E o terceiro modo é o chamado modo de ser, o modo daqueles cuja função é ou disseminar o conhecimento – daqueles cujo ato de caridade é ensinar – , ou simplesmente ser uma presença, não "fazer algo" , mas apenas ser um tipo de testemunha silenciosa de Deus. Estes são como uma janela para o mundo da luz.

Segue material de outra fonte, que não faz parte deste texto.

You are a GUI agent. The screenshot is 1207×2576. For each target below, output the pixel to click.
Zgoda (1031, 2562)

Não há rivalidade entre esses vários modos, e é uma grande tragédia que tenha havido escritos polêmicos a esse respeito durante o ultimo século, atacando até mesmo os grandes santos medievais por não terem provido as necessidades dos pobres. Essa aberração moderna deve-se à total falta de compreensão da natureza do mundo, do homem e de Deus; levou a essa situação terrível de hoje, quando muito da teologia é destruída em nome do serviço ao homem, sem que o serviço ao homem tenha melhorado com esse sacrifício sacrílego, cujo resultado foi tornar quase que esquecidas as funções da teologia.

J.Z. - O Sr. tem algum conselho prático para quem está começando a sentir necessidade de mais plenitude em sua vida?

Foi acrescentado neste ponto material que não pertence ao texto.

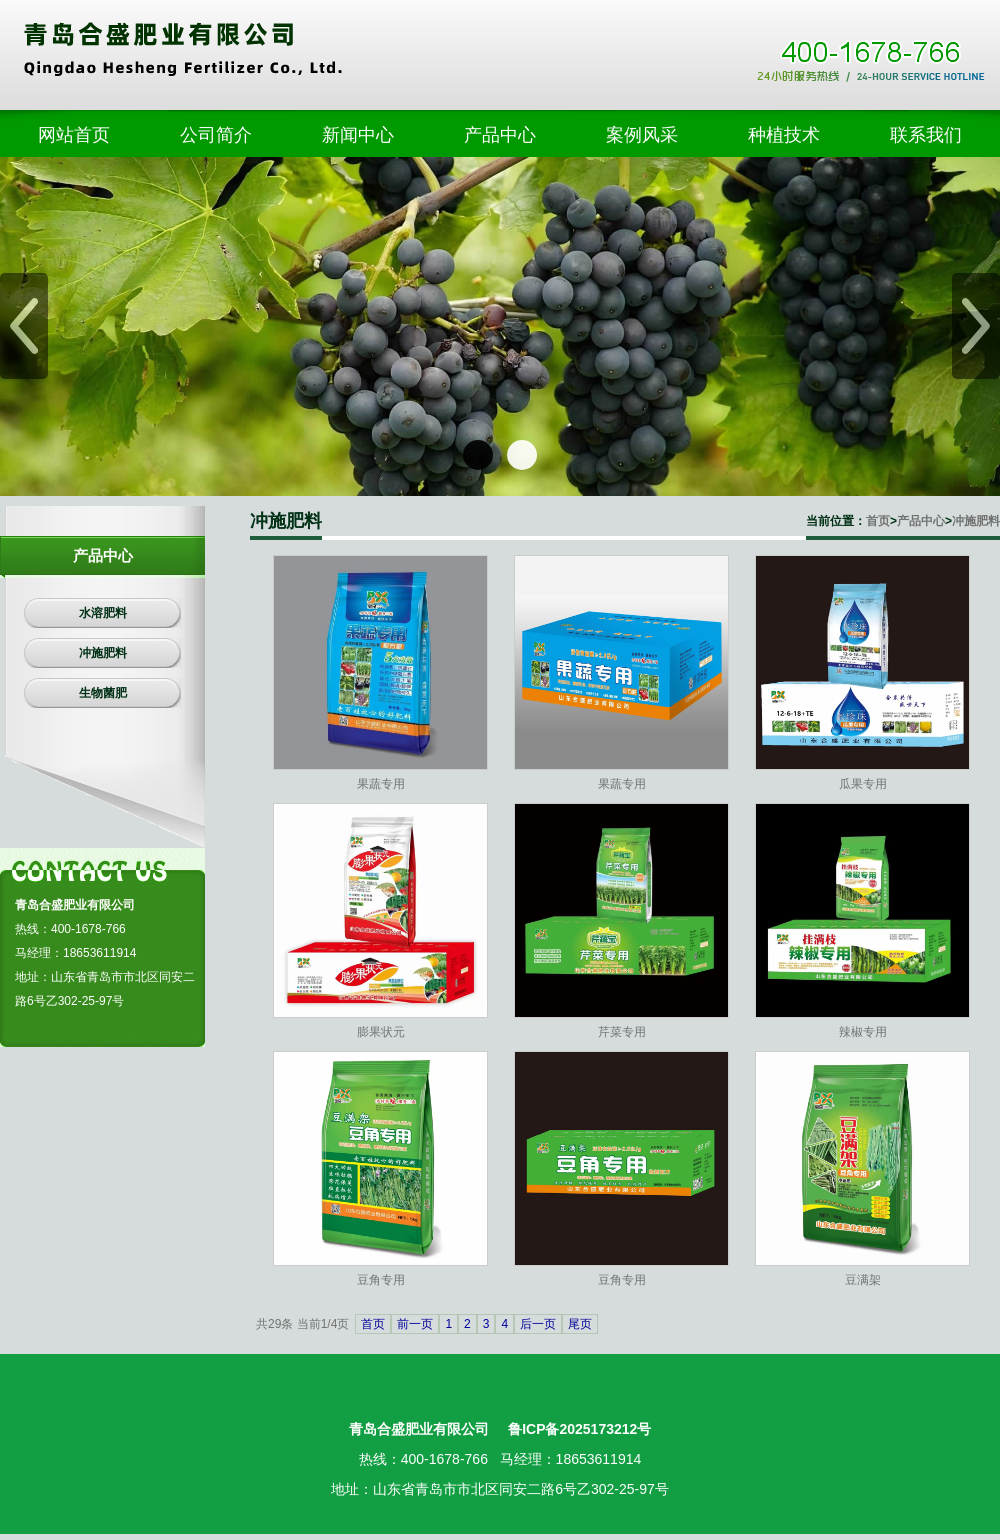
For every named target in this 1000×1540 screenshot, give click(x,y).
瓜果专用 (863, 784)
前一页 (415, 1324)
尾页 (580, 1324)
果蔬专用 (381, 784)
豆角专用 (381, 1280)
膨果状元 (381, 1032)
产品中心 (921, 521)
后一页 (538, 1324)
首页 (878, 521)
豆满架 (863, 1280)
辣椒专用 (863, 1032)
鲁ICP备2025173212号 (579, 1429)
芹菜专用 (622, 1032)
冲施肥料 (976, 521)
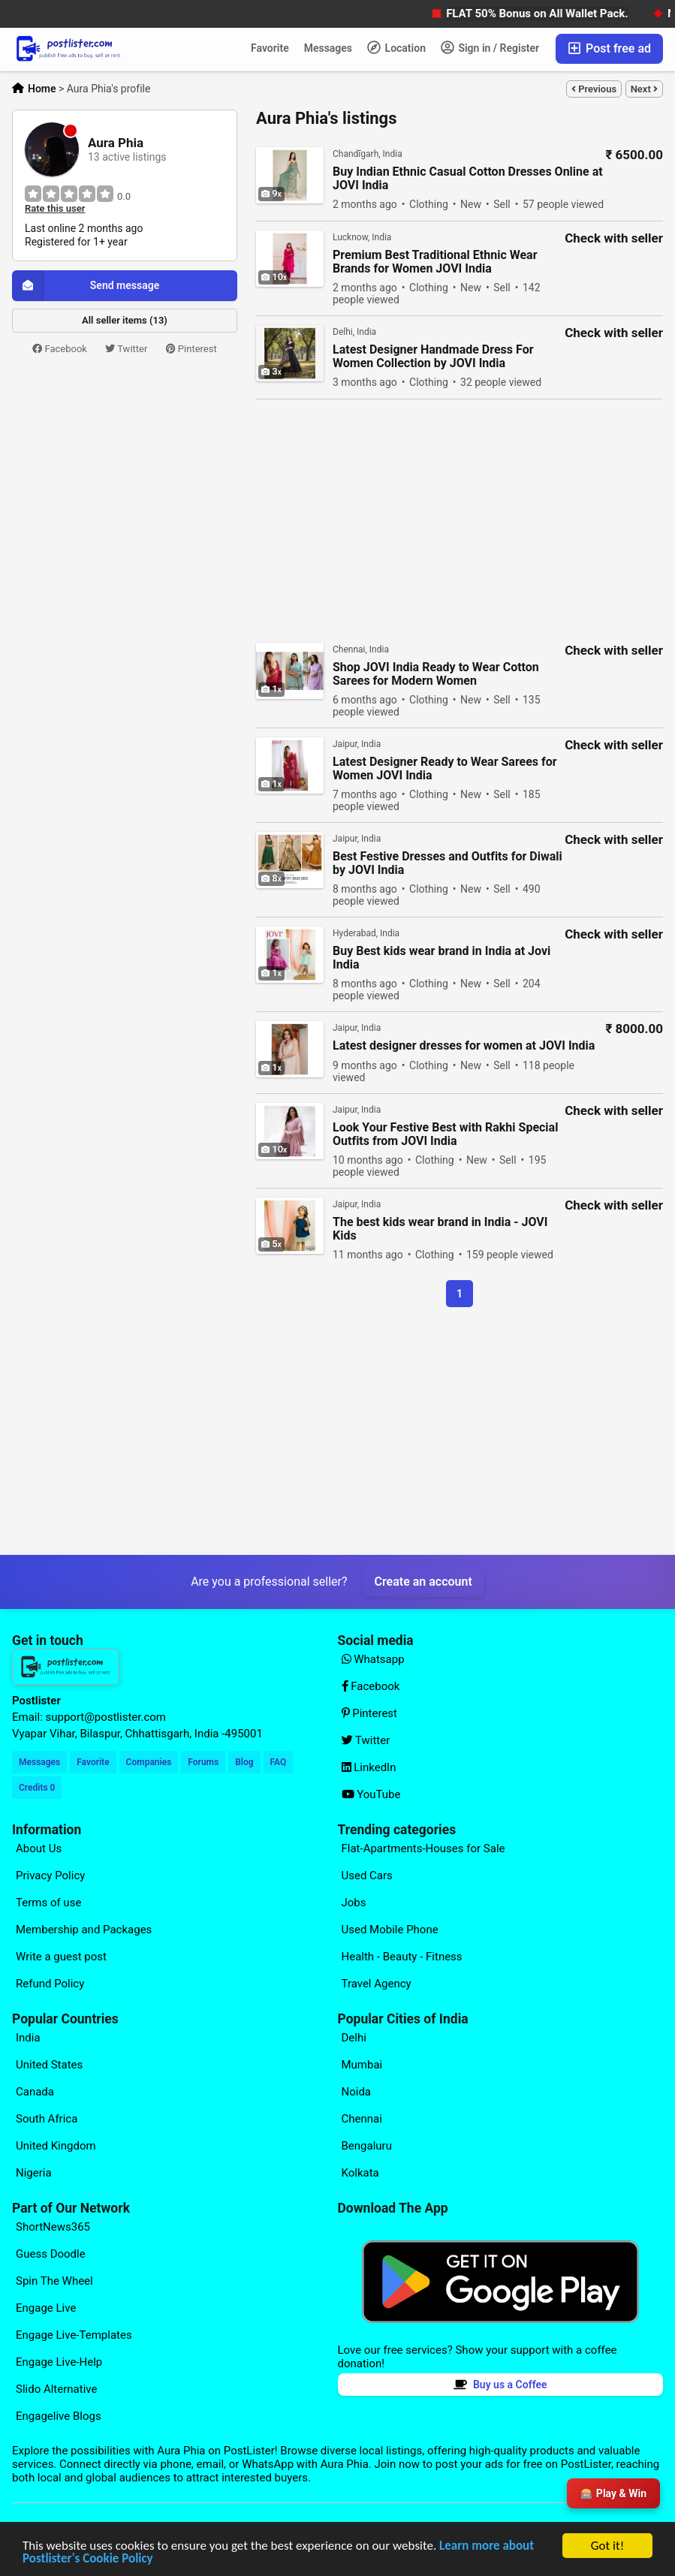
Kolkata (360, 2173)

S.H.N. - Quem sente falta de plenitude já recebeu um presente do Céu. Dizemos no Sufismo que a única pessoa cuja ignorância é incurável é aquela que não sabe que é ignorante. Saber que se é ignorante é o primeiro passo para a cura da ignorância. Do mesmo modo, perceber que falta-lhe plenitude já é uma benção do Céu, mesmo se essa percepção vem de uma coisa tão pequena como o desejo de comer comida natural e integral. Como muitas outras coisas, isso pode ser uma moda passageira; mesmo assim é um sinal positivo. Mas o importante é ser verdadeiro consigo mesmo: nunca afrouxar na busca pela plenitude. Ogrande perigo é um estado momentâneo e passageiro que parece um equilíbrio ou um pequeno grau de plenitude, e que causa o esquecimento de que e apenas um degrau ou uma estação da via, não o objetivo. 0 perigo é consolidar-se e petrificar-se nessa estação. É dito no Sufismo que qualquer pessoa na via espiritual que preste atenção em poderes extraordinários, ou mesmo em grandes visões que receba, será barrada da visão de Deus. Você pode até mesmo ser capaz de andar sobre as águas, mas este não é o propósito de se seguir o Sufismo. Não estamos seguindo o Sufismo para andar sobre as águas ou fazer qualquer outro milagre, mas para podermos chegar a Deus. Do mesmo modo, a necessidade de plenitude que entra no coração da pessoa e que em si é uma benção do Céu, não deveria terminar nunca, a não ser que se atingisse a plenitude no seu sentido último. É preciso examinar-se, ser sempre verdadeiro consigo mesmo, ser honesto consigo mesmo, até encontrar a via, é claro. É preciso encontrar o caminho adequado para sua natureza e para o qual se é feito. Uma vez que isso ocorra, é a via que decidirá por nós. Mas, certamente, sob a perspectiva interior é sempre a via que escolhe o homem. e não o homem que escolhe a via.